Hayden plays it cool at fund-raiser

April 11, 1994|By Larry Carson | Larry Carson,Sun Staff Writer

Even with his job on the line this election year and a friendly crowd before him, Baltimore County Executive Roger B. Hayden never mentioned the obvious at his Timonium fund-raiser Wednesday night.

Although he collected more than $100,000 for his re-election campaign and plans to open campaign offices by June, his remarks to the 2,000 people attending didn't include the words "election" or "vote," or even "me."

It was a typical Hayden approach. The money the Republican incumbent raised gives him nearly three times as much as he spent to win the office in 1990, but his tactic of portraying himself as a businessman -- instead of a partisan politician -- hasn't changed. Politicians in the crowd said more Democrats than Republicans showed up -- also typical in the predominantly Democratic county.

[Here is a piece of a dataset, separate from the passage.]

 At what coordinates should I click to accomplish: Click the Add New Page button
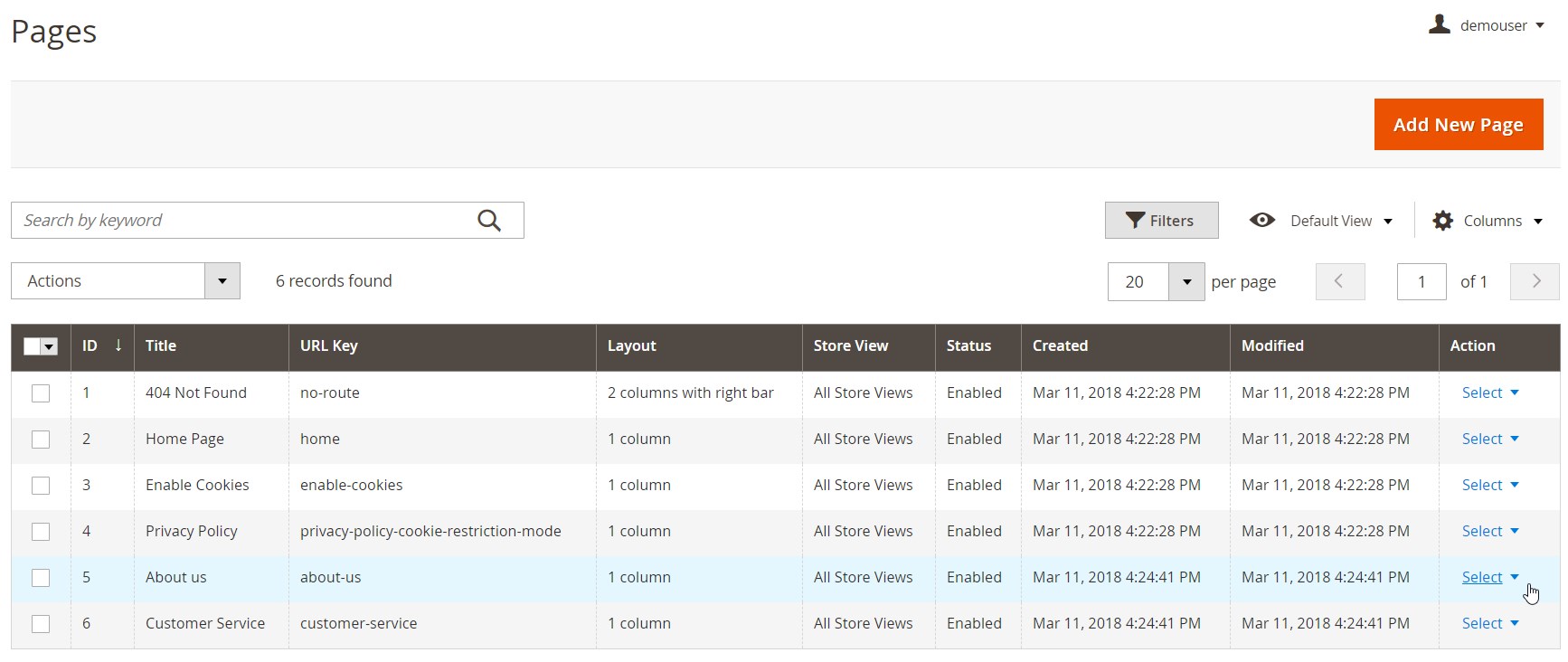click(1458, 125)
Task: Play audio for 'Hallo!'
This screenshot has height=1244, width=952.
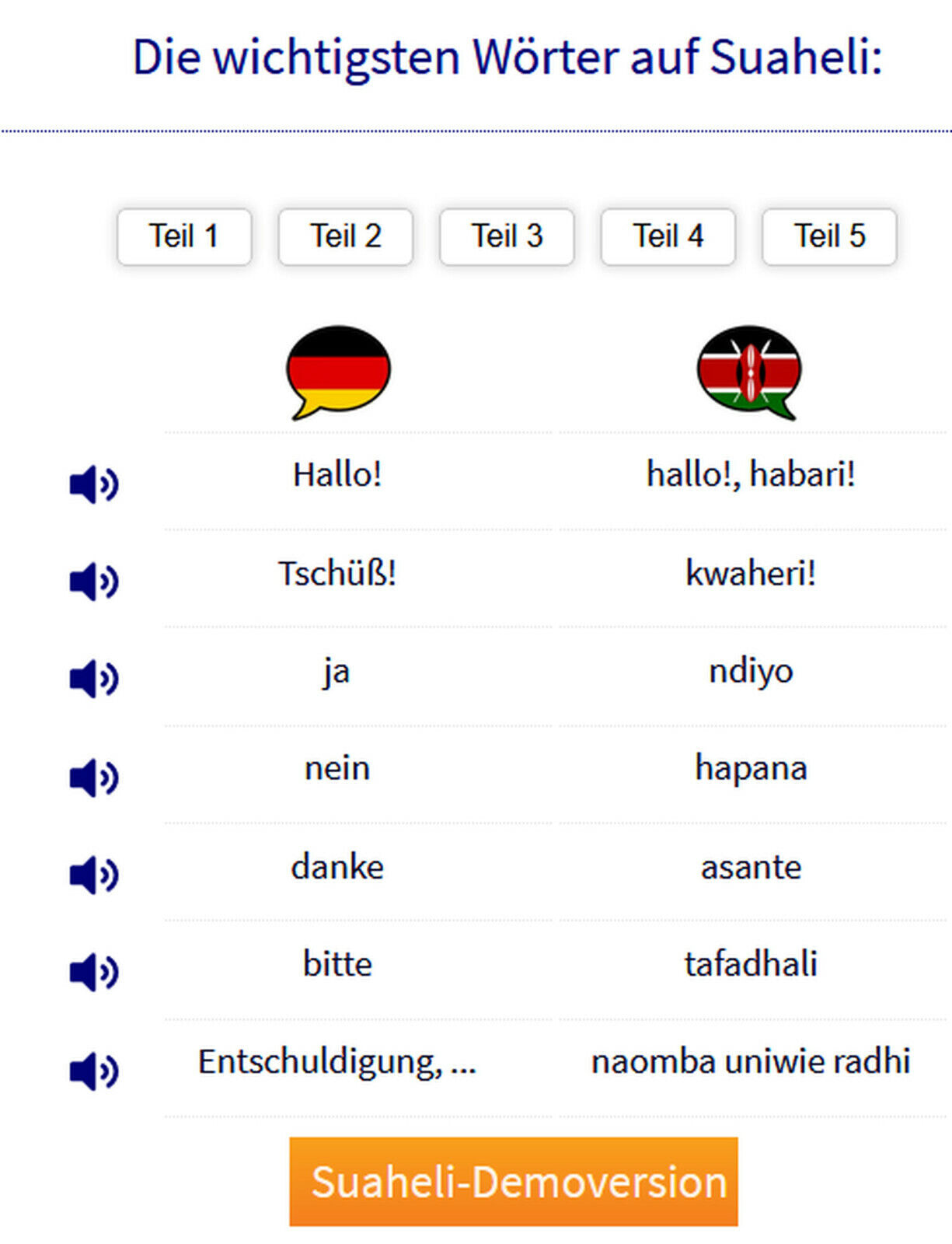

"We have taken care of problems in three years that people said you couldn't handle," he told the crowd. "The direction of government in Baltimore County has changed. It is better, more efficient. . . . If we're going to be successful in the future, we've got to stick together," he concluded, standing under a "HAYDEN FOR GOOD GOVERNMENT" banner.

It's a strategy that has been successful so far, despite the severe budget crunch, personal problems and even weather woes that Mr. Hayden has endured. Those issues have drawn criticism from seven potential opponents, including one from his own Republican Party.

His problems include the recession-based loss of more than $90 million in revenue that led him to raise local income taxes, close libraries and senior centers and lay off hundreds of county workers; a nasty divorce and accusations of sexual harassment by a former secretary; and two icy winters that drew complaints about road-clearing efforts.

"He's a good one," Perry Hall community activist Dorothy McMann said, chuckling at what she said is Mr. Hayden's skill at camouflaging his political ambition and motives.

And although Rep. Helen Delich Bentley, the 2nd District Republican, told the crowd that "Nobody's perfect," and that "Sure, he's made a few mistakes," she also said that Mr. Hayden has "done a super job."

The fund-raiser was typically low-key. Tickets were $50, half the price that Catonsville Sen. Nancy L. Murphy, a Democratic candidate for county executive, charged to get into a much tonier affair she held at Martin's West last week.

Mr. Hayden's supporters made do with concrete floors, folding chairs and paper plates filled with sausage, beef and sheet cake. The music included bagpipers and a '50s rock 'n' roll group, with a Frank-Sinatra-style crooner in between.

And while those present included the usual well-dressed crowd of developers, lawyers, county workers, trash haulers and political operatives, many were more casually dressed people rarely seen at higher-priced, fancier affairs.

Lest anyone forget Mr. Hayden's need for Democratic support in a county where registered Democrats outnumber Republicans 2 1/2 -to-1, the executive made a point of introducing to the crowd only one other politician besides Mrs. Bentley.

"My good friend Dale Anderson," Mr. Hayden said, as he gestured toward the former county executive and stalwart of the old Eastside Democratic organization that dominated county politics for years.

Mr. Anderson was forced from office after his 1974 conviction on federal corruption charges. After serving time in prison, Mr. Anderson won election to the House of Delegates in 1982. Mr. Hayden, school board president at the time, said that's when they became friends.